Turkey is the biggest jailer of journalists in the world. The most recent figures documented by SCF show that 245 journalists and media workers were in jail as of April 4, 2018, most in pretrial detention. Of those in prison 188 were under arrest pending trial while only 57 journalists have been convicted and are serving their time. Detention warrants are outstanding for 140 journalists who are living in exile or remain at large in Turkey.

Detaining tens of thousands of people over alleged links to the Gülen movement, the government also closed down about 200 media outlets after a controversial coup attempt on July 15, 2016.

Turkish police have also carried out house raids and detained 15 people in th eBulanık district of Muş province. While the reason for detentions was not immediately clear, the detainees were taken to the Muş police headquarters.
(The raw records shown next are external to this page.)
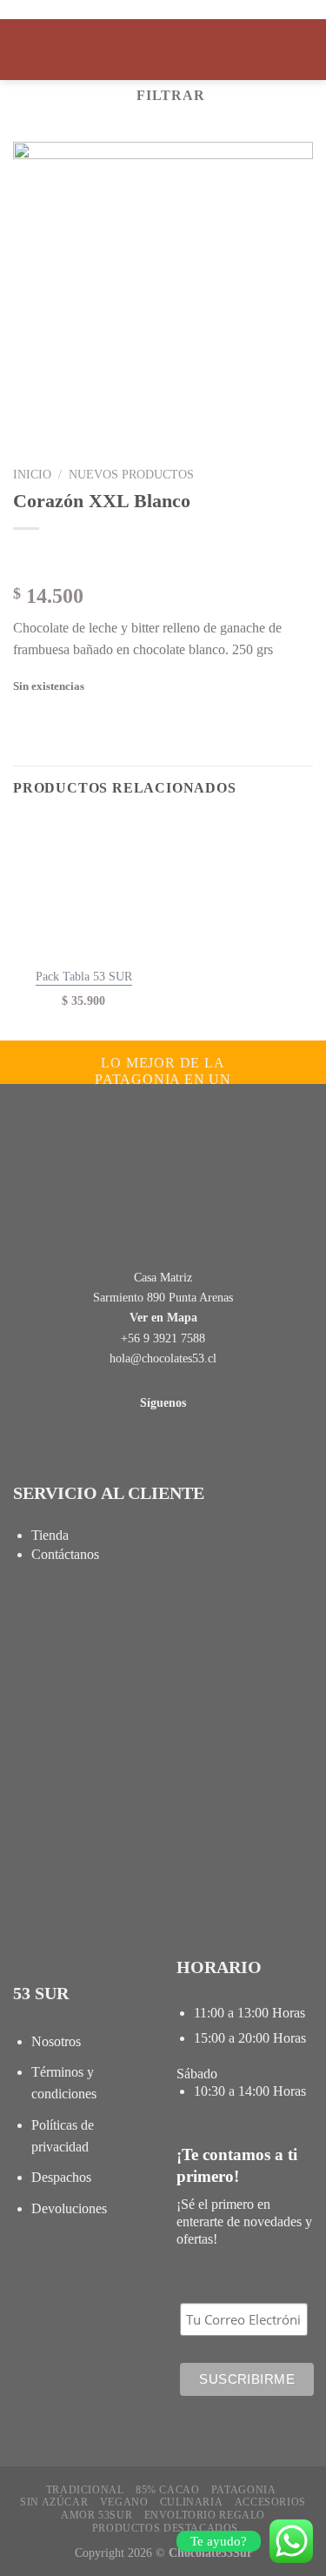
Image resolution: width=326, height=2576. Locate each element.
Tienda (50, 1535)
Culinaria (191, 2502)
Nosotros (56, 2041)
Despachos (61, 2177)
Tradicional (85, 2490)
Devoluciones (69, 2208)
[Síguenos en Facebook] (151, 1381)
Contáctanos (65, 1554)
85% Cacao (168, 2490)
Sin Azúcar (54, 2502)
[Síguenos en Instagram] (175, 1381)
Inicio (32, 474)
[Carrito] (304, 49)
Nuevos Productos (131, 474)
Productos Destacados (165, 2528)
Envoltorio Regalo (204, 2515)
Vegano (124, 2502)
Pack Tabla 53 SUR (84, 976)
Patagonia (243, 2490)
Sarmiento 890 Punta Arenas (163, 1297)
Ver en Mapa (163, 1317)
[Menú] (23, 49)
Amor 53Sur (96, 2515)
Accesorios (270, 2502)
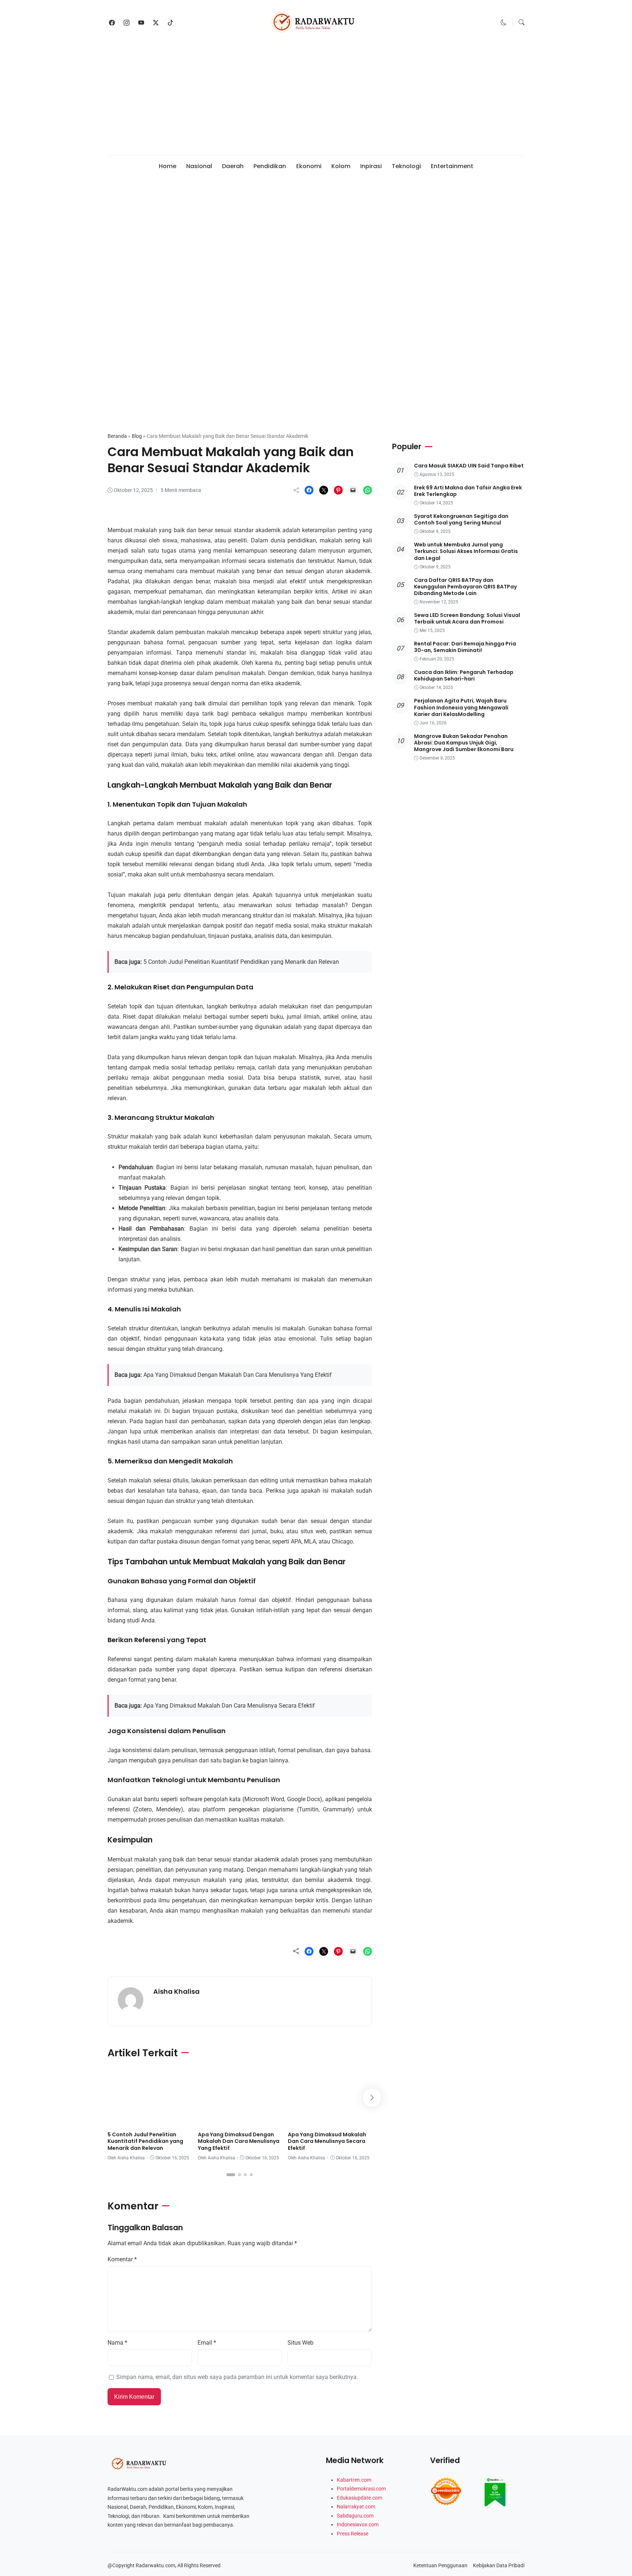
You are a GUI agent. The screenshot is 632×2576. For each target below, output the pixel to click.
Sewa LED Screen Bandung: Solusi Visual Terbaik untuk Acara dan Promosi (467, 618)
Moreover, five people who were in the village of Amara in Şanlıurfa province to celebrate the birthday of Abdullah Öcalan, the jailed leader of the outlawed Kurdistan Workers’ Party (PKK), were detained in the house of his brother on Tuesday night.

According to ANF, people staying in the home of the Kurdish leader’s brother, Mehmet Öcalan, were ordered by gendarmerie forces to exit the house. When they refused, gendarmes raided the house and detained five people, including the Democratic Regions’ Party’s (DBP) Şanlıurfa Co-chair Bekir Karakeçili and journalist Hacı Yusuf Topaloğlu.

Late Tuesday evening, four executives of the pro-Kurdish Peoples’ Democratic Party (HDP) in the Bozova district of Şanlıurfa were also detained in Amara. Efforts made by HDP deputy Dilek Öcalan, niece of the PKK leader, for the release of the detainees reportedly yielded no results.

The Turkish government’s crackdown on the Kurdish political movement began in late 2016 with the arrest of high profile politicians, including the party’s then co-chairs, Figen Yüksekdağ and Selahattin Demirtaş, which led to the detention of at least 5,000 members of the HDP, including 80 mayors.

Trustees have been appointed to dozens of municipalities in the country’s predominantly Kurdish Southeast. There are currently 10 HDP deputies behind bars. The developments have attracted widespread criticism from the region and Western countries.

Turkish authorities had conducted direct talks with Abdullah Öcalan, jailed leader of the outlawed PKK for several years until a truce in effect collapsed in the summer of 2015. Since then, there have been heavy clashes between the PKK and Turkish security forces.

More than 40,000 people, including 5,500 security force members, have been killed in four decades of fighting between the Turkish state and the PKK, which is listed as a terrorist organization by Turkey, the US and the EU. Over 1,200 Turkish security personnel and civilians, including a number of women and children, have been killed since July 2015 alone, when the Turkish government and the PKK resumed the armed struggle.